A nuclear battery with a photovoltaic cell capable of generating electricity for hundreds of years. It sounds like science fiction, but China could soon make it a reality. In an article published in the magazine Nature, Asian scientists claim to have achieved a result that until recently was considered a mirage. If confirmed, its conclusions would be potentially extraordinary for the global objectives of the energy transition.
The investigation was carried out by the team of Professor Wang Shuao, from Soochow University in Suzhou, a province of almost 13 million inhabitants not far from Shanghai, together with the team of researchers from the Northwest Institute of Nuclear Technology and the University from Xiangtan. They designed a nuclear battery with an embedded layer that works like a solar panel to optimally take advantage of alpha radiation. In this way, the main obstacle to the use of alpha radioisotopes in the development of micronuclear batteries is overcome, that is, the capacity with which they lose energy through self-absorption; an effect of its brief penetration into solids.
“One of the most significant discoveries in decades”
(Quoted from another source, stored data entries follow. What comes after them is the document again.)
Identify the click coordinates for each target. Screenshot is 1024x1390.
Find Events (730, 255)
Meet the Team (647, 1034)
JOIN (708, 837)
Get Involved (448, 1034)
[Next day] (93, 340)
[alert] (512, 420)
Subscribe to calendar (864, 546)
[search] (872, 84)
“This self-absorption significantly reduces the effective energy production of the tested alpha radioisotope micronuclear batteries to levels much lower than theoretical expectations,” explains Wang. According to the media South China Morning Post, The team would have managed to incorporate an “integrated energy converter”, a polymer layer that surrounds the isotopes and that transmits the energy released during radiation, converting it into lightand then transformed into electricity, like a photovoltaic cell.
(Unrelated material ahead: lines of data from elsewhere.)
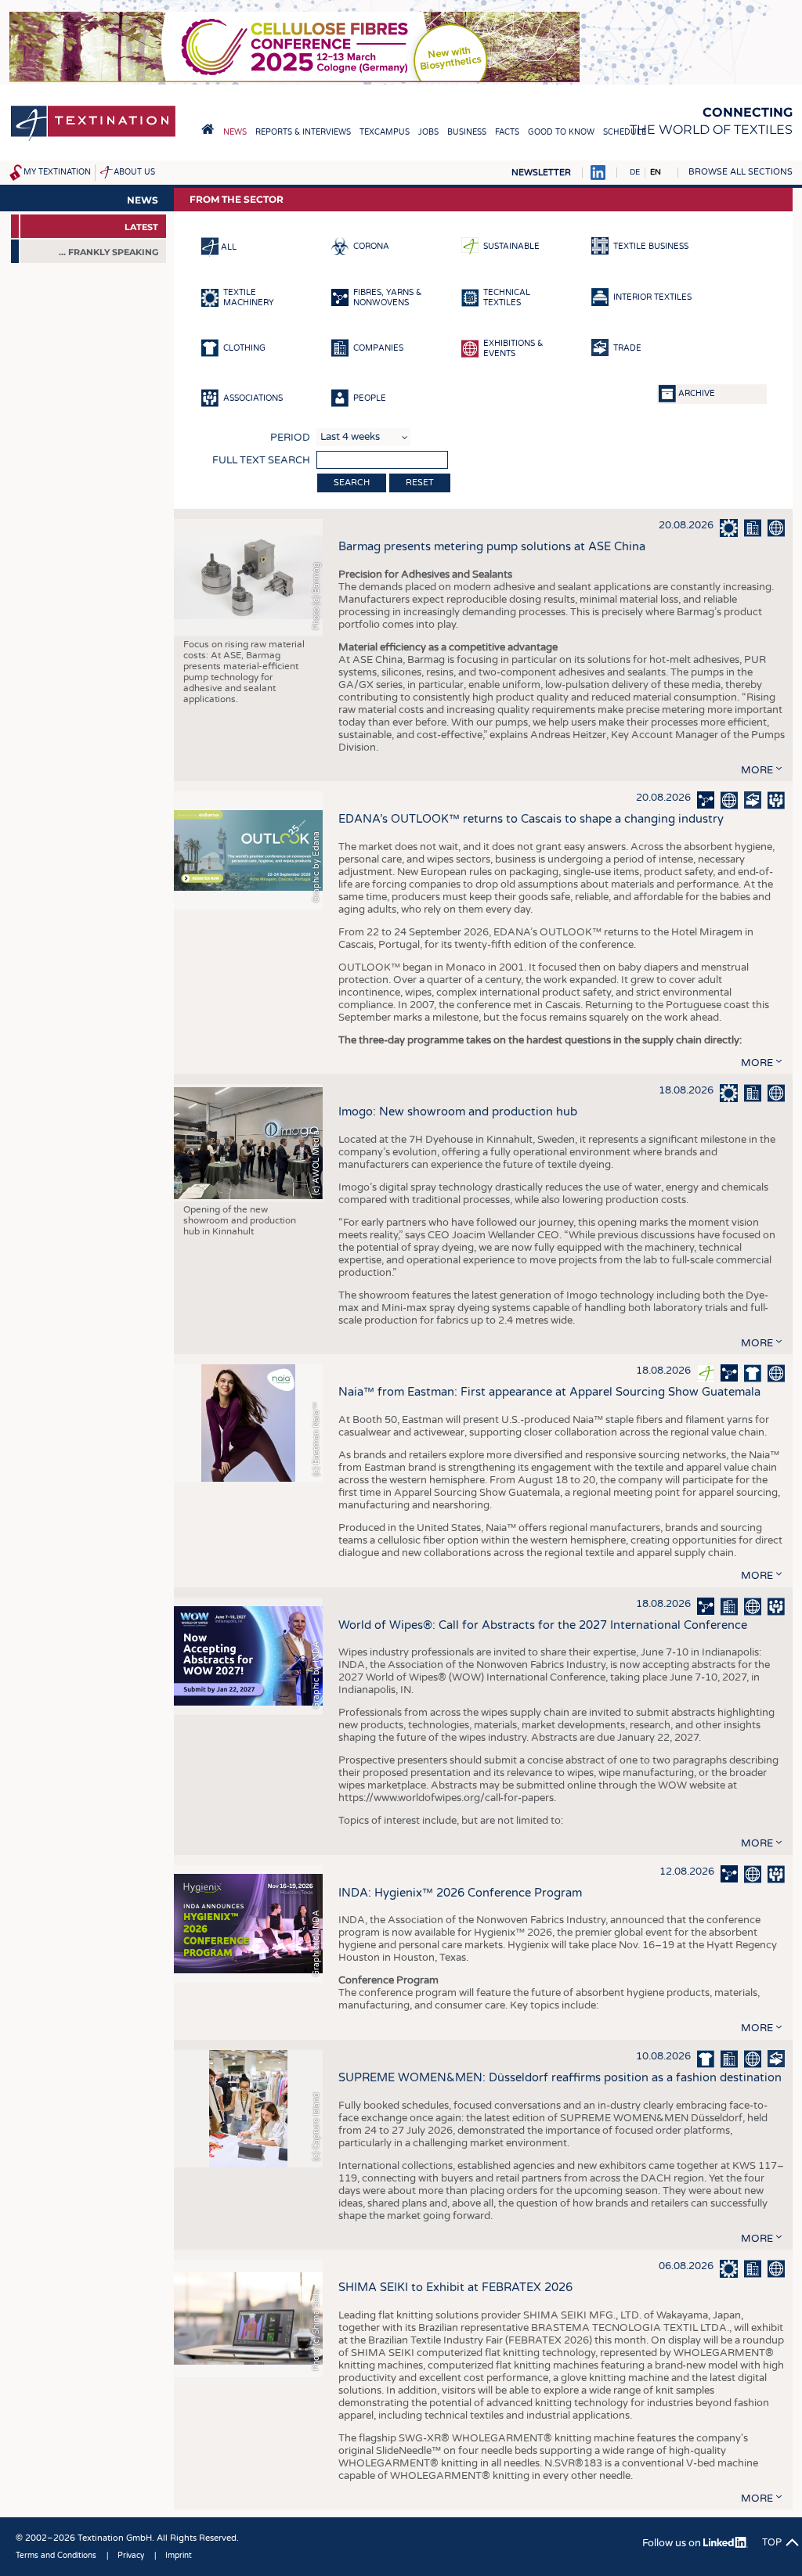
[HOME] (207, 129)
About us (134, 172)
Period (290, 437)
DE (635, 172)
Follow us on (672, 2543)
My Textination (57, 172)
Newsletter (541, 173)
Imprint (178, 2555)
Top (772, 2542)
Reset (420, 482)
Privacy (130, 2555)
Using just 11 microcuries of the synthetic radioactive chemical 243Am, the specialists produced a bombardment of visible ionizing radiation from alpha rays emitted by the decay of the isotope. In additional experiments they determined that the power was 11.88 novawatts, with a conversion efficiency from decay energy to light reaching 3.43%. A figure that the study of Nature considered “impressive.” According to the researchers, the power converter is exceptionally stable, with performance parameters almost unchanged over 200 hours of continuous operation; The battery could have a useful life of several centuries. The newspaper Science Technology Daily of China hailed the achievement as “one of the most significant advances in nuclear batteries in decades.”
Renewables and nuclear energy: impressive figures
The study is in accordance with the strategic objectives set by the Chinese government and the Communist Party regarding energy security and the use of nuclear energy as a renewable energy source. China connected its first civilian reactor to the grid in 1991, about three decades after the US. However, Beijing is now 10 to 15 years ahead of Washington. in the development of fourth generation nuclear technology, suggests the think tank Information Technology & Innovation Foundation. The Asian country is also building conventional reactors much faster. Approximately 45% of the 60 plants under construction worldwide are located in China.
President Xi Jinping hopes to reduce his dependence on oil and gas imports by turning to nuclear energy, which is cleaner than fossil fuels. It is no coincidence that Beijing is also recording notable figures in renewable energy: according to the latest report from tracker Global Energy Monitor, the amount of wind and solar energy under construction in China is almost double that of the rest of the world. Beijing has 180 gigavolts of commercial-scale solar power under construction and 159 gigavolts of wind power. This raises both energies to 339 gigavolts; For comparison, in the US there are only 40 gigavolts in buildings.
The data only refers to solar parks with a capacity of at least 20 megavolts, which means that the total volume of solar energy in China could be much higher. Small-scale parks represent around 40% of the Asian giant’s solar capacity. The People’s Republic not only confirms its global leadership in the production of renewable energyalso on a monstrous scale: between March 2023 and March 2024, it installed more solar energy than it installed in the previous three years combined, and more than the rest of the world combined by 2023. Everything indicates that it will recover 1,200 gigavolts of wind and solar capacity by the end of 2024, six years ahead of the long-established 2030 goal.
Compared to wind turbines and solar panels, sectors that also dominate in terms of exports, nuclear energy offers the possibility of continuous and “autonomous” energy production, disconnected from nature. Not surprisingly, China aims to increase the percentage of electricity produced by nuclear plants from the current 5% to 18% by 2060. Having a battery capable of producing electricity for hundreds of years could be a definitive game-changer.